Slightly winded, I returned to the table with the napkins, well, paper towels, really... I don't buy paper napkins anymore. Not to be outdone by a little breeze, I jabbed a tiny yellow birthday cake candle into the chocolate icing rosette on top of Jane's cake. I used Mom's Bic lighter to light the candle, singing my thumb slightly in the process. I'm not experienced with lighters. I handed the container to Jane. The candle fell over and extinguished itself on the side of the container. She looked a bit overwhelmed.

“Ready for some ice cream?” I asked gaily.

Both ladies were valiantly holding their containers of chocolate cake and trying to light their cigarettes in the shelter of their elbows to ward off the wind. I could see that cigarettes were going to win out over cake. I gave up on the ice cream and suggested they put their cake containers on the side tables. After a few tries, both ladies were puffing on their cigarettes.

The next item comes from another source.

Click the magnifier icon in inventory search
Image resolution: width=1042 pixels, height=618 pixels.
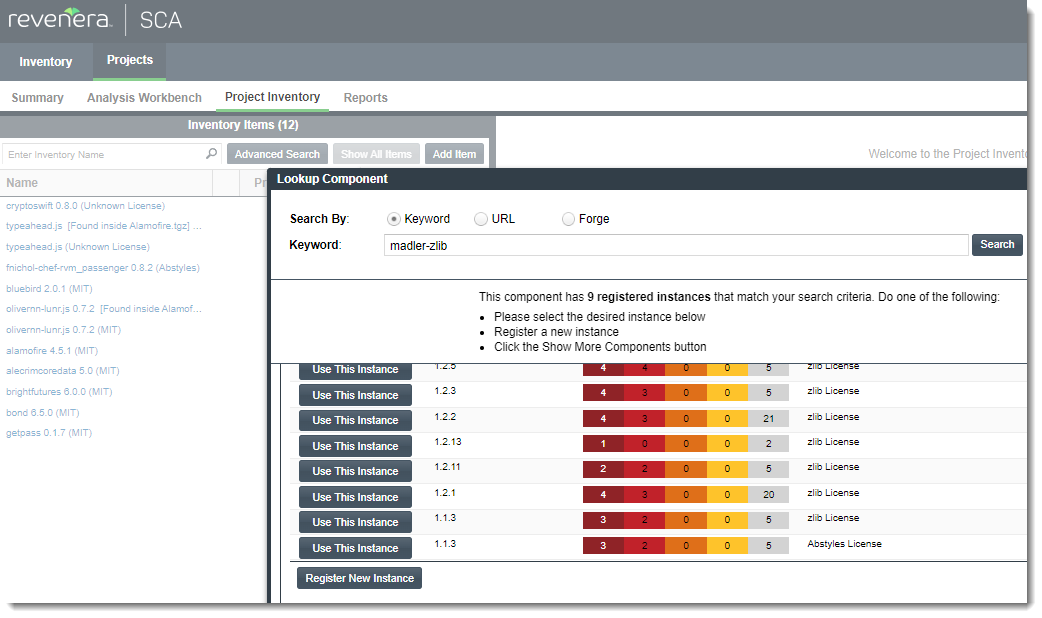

“Now, let's sing to Jane,” I directed. I began to sing the Happy Birthday song to Jane in my usual off-key voice while my mother harmonized in a gravelly tenor. “Happy birthday to you, happy birthday to you, happy birthday, dear”—my mother looked at me blankly, and I loudly filled in “—Jane! Happy birthday to you!” Jane beamed. Mom looked relieved.

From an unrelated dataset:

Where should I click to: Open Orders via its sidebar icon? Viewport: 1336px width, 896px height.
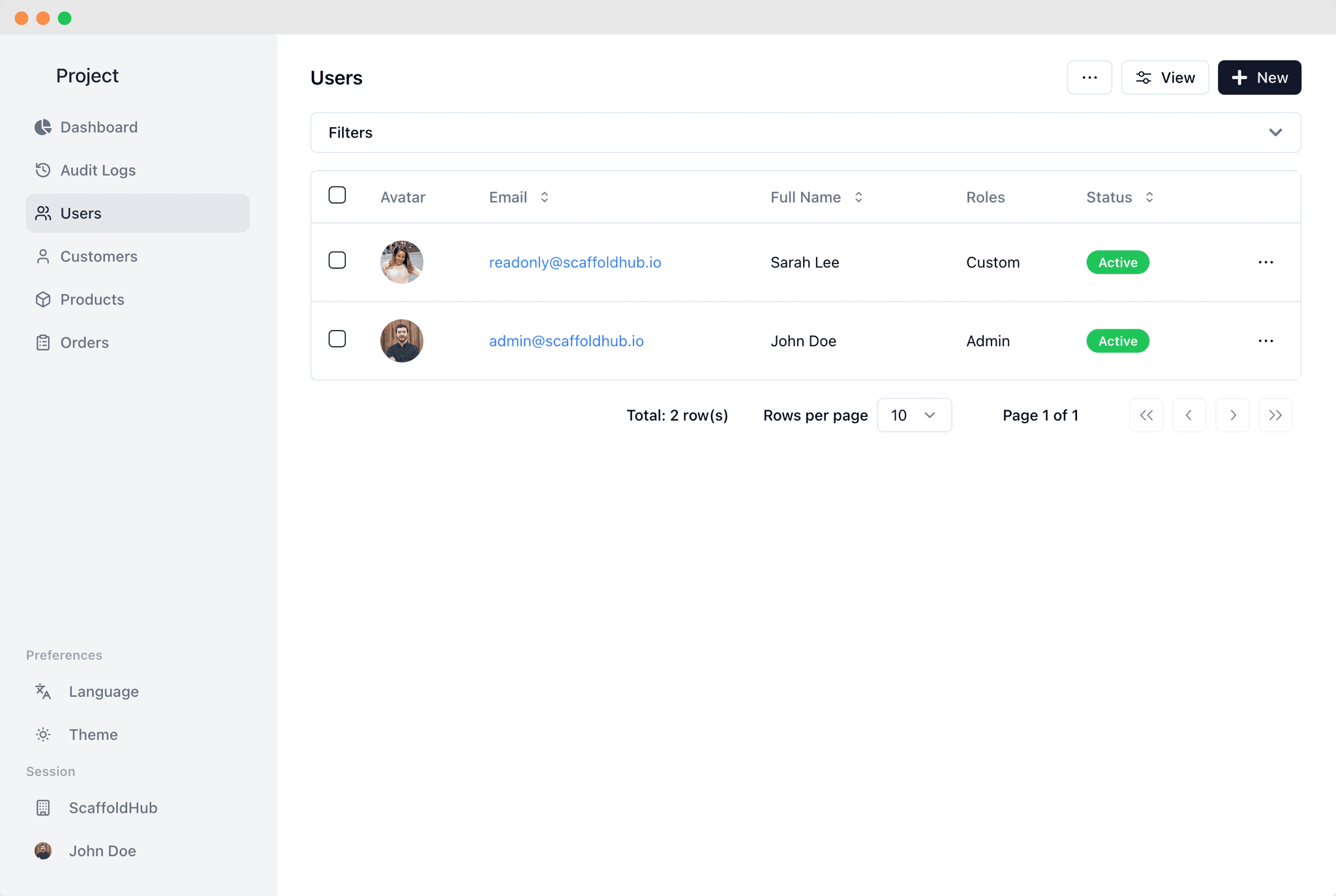pyautogui.click(x=43, y=342)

We spent a few blissful moments hunkered against the rising wind, and then I heard my mother utter the words I have come to dread: “Uh, oh.”

“Do we need to go?” I asked, thinking dang it, couldn't her bowels have waited five more minutes?

Mom handed me her still lit, half-smoked cigarette. She might as well have been handing me a live grenade. I stubbed it out, wondering to myself, what is smoker protocol? Do we keep half-smoked cigarettes or is that tres gauche? Meanwhile, Mom was up and moving. I quickly backed my chair out of the way. Jane hurriedly stubbed out her smoke and stood up, somehow managing to hang onto her gift bag, chocolate cake container, and her wallet. I grab up my bag and stuff the ice cream and Mom's cake inside.

Meanwhile, Mom was beelining for the front door, head down, moving fast. We hustled along in her wake. I poked the doorbell. (The front door is locked at 5 pm.) We waited for the Med Aide to buzz the door open. I wondered if Mom was successfully holding it. You know, it. Finally, the door swung open, nearly bashing me in the hip. Mom plowed through. Jane and I exchanged a wave. “Happy birthday!” I cried and followed my mother down the hall to her room.

After even half a cigarette my mother's brain is short on oxygen and functioning at less than optimal. In her room, she parked her walker and headed into the bathroom. I sat on the couch to watch Flip or Flop with one ear open. When I heard my mother say, “Oh boy,” I knew that was my cue to step in and offer my services. I didn't want to, but ... it's my mother.

Breathing through my mouth, I helped her navigate the sequence that stymies her when her brain has flown south: first, the shoes come off, then the pants. Then off comes the stinky adult diaper (apparently, they are called pull-ups, not diapers). “Roll it up, put it in the trash can,” I said. (Lucky for me, she can follow directions, she just can't initiate them.) I held out the container of baby wipes. “Now wipe it down,” I said,  motioning vaguely to the offending area. She got busy and managed to do something. I wasn't quite willing to inspect the damage, but I'm pretty sure it was better than it was.

I handed her a fresh pair of pull-ups. She stared at them. I bent down and helped her guide her feet into them. I helped her stand up. She yanked them awkwardly up to her waist and beyond, like a two-year-old navigating unfamiliar clothing. “Now your pants,” I said. She sat back down on the toilet and we collaborated to get her pants back on. I put her slip-on Merrells in front of her feet. She slid her toes in and stood up.

“Flush,” I said, and she flushed, watching whatever was in the toilet disappear. She closed the lid. “Wash hands,” I said, waving her toward the sink. She washed her hands.

“How do you feel?”

“Much better,” she said.

“Let's watch the end of Flip or Flop,” I suggested. We sat side by side on the couch.

A few minutes later, she patted me on the knee and said, “Thank you, daughter.”